## Goal of the exercise
Starting from the line that contains "Oh Flora (43, 388)", reproduce each line exactly through the end of the material, and include no other lines.

● ● ● ● ● ● ●

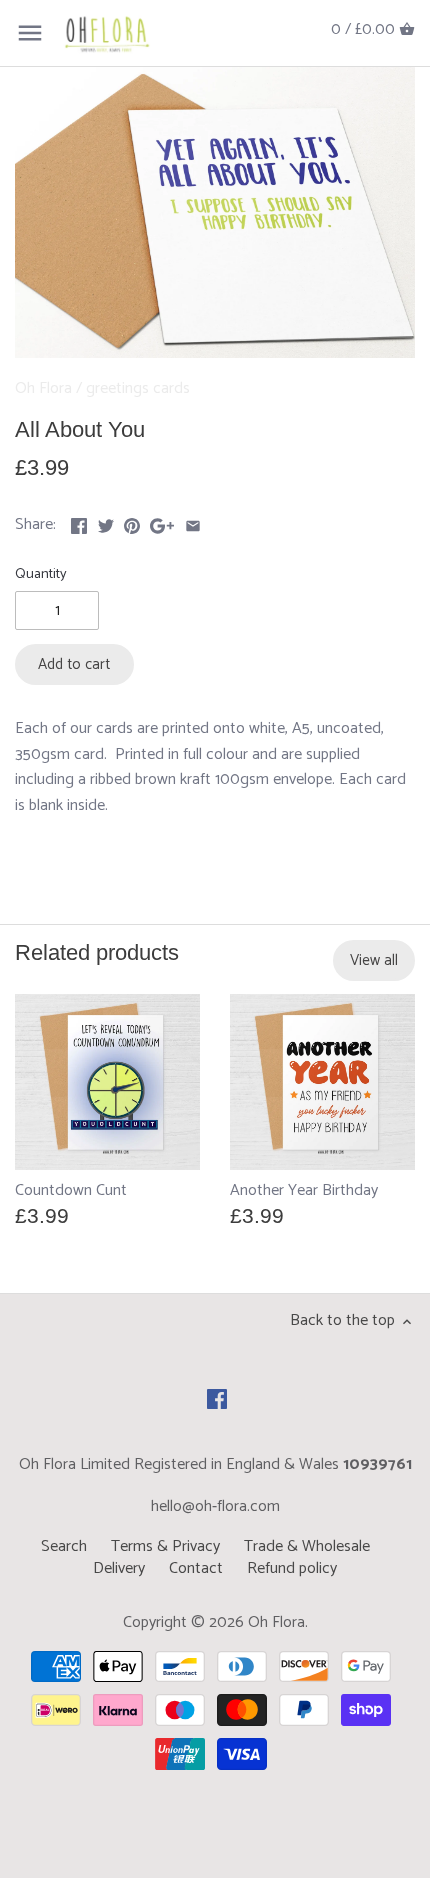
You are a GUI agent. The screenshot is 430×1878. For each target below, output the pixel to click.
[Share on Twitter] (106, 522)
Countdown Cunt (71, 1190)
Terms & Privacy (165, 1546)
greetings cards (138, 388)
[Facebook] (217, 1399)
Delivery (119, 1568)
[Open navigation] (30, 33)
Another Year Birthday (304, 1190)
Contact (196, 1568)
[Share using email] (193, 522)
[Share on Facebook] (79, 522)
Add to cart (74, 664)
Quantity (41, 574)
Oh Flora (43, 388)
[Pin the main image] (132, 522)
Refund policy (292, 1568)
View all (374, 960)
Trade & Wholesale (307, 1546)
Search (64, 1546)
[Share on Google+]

● ● ● ● ● ● ●

## Solution for this problem
Oh Flora (43, 388)
[Pin the main image] (132, 522)
Refund policy (292, 1568)
View all (374, 960)
Trade & Wholesale (307, 1546)
Search (64, 1546)
[Share on Google+]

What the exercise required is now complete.